Here's the upswing I'm seeing of this evolutionary track humans went on 10,000 years ago:  Setting aside the change in gene frequencies in the human brain, psychological traits (which are still results of our chemical, biological, environmental and cultural inheritance) in the human brain haven't really changed in the last 10,000 years. Yes, our technology and accountability for a wider range of knowledge about the world and ourselves rapidly expanded.

But, we haven't.

I want an expansion pack.

In the heat of the moment, how often do people really try, really actively work on rising above the need to HIT IT WITH A STICK ?  I think our struggle as humans is not so much how we "rise above" being human--but how we deal with ourselves when we don't reach the standard of our preferred definition.

Conclusion:  Humans are naturally emotionally immature.

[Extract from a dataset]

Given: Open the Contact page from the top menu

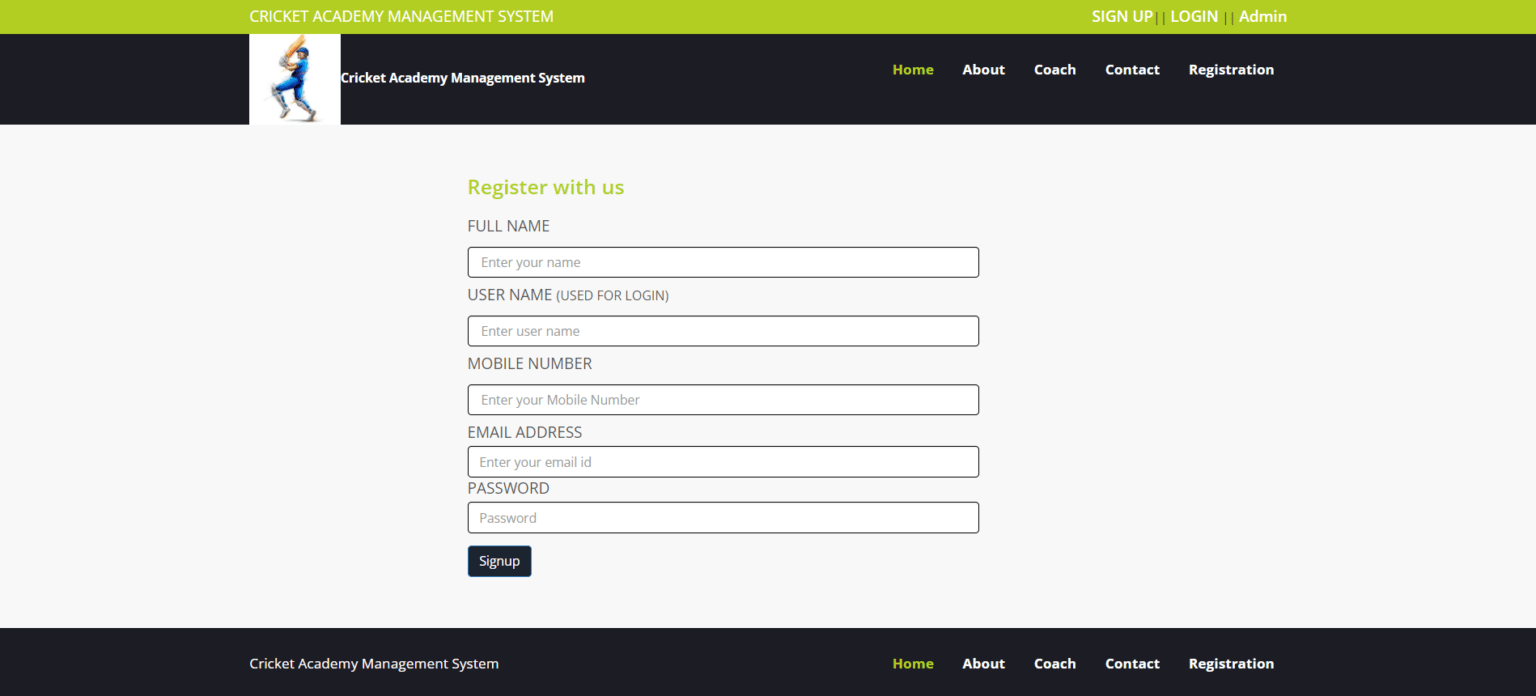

We have the same cognition ability as Ms. Gatherer way back when. She would have eaten her weight in Ben & Jerry's Chunky Monkey if she could have gathered it, just as much as my friend Rickey would if no one was watching him. And even then he'll still eat it. I've seen him do it.

It's not healthy.  But, it's natural.

-Beryl

*If you're scratching your head going, "Jesus, what happened to you last week?" then here is the factual answer:  Within 48 hours I turned 25, officially spent a morning mourning my grandma's death, which caused (as death usually does) familial strife, went to a wedding for my two good friends and I asked a girl to dance.  I want to be noble and say hitting the quarter-century mark, dealing with death, mama-drama, or even watching my friends turn into a family has transformed me into a more maturer me.  But, instead I just keep kicking myself in the head that I must have looked like an idiot asking a girl to dance--a really, really pretty girl--only then to realize I don't know how to waltz.

**If you're like me and like to watch science discussion videos for reassurance, then check out what evolutionary psychologist, Professor Satoshi Kanazawa, said during his interview on The Big Think.  He discusses some interesting points--some I find myself cringing over because they sound potentially like sweeping generalizations about women (Dear Scientists, stop leaving out lesbians, love, Beryl).  But, his take on the psychological evolution of the human brain is fascinating.  He only gets away with it from me because he goes on to compliment those who are "unnatural" by saying we're more "intelligent."


***EDITED TO ADD***  
After doing some more research on Prof. Kanazawa, I've gotten the sober reality check of a lifetime from other leading scientists:  Dr. Kanazawa is a bit of a hack.  But, you have to admit, he gets his attention from the likes of me because the idea of sweeping generalizations over time is always fun; it makes one feel connected somehow...this is turning into a metaphor for religion...oh dear, not my intention.  Anyway, so I officially apologize to anyone who is completely dependent on my scientific delusions for accuracy--this just goes to show you that anyone is susceptible to falling down the rabbit hole of theory versus factual, methodical proof.  I've left the original link I had advertised above so that anyone can make their own decision on the value of his theories.  But, now you have a link as well to Dr. PZ Meyers, who will quite happily yell at you for believing anything before researching it, first.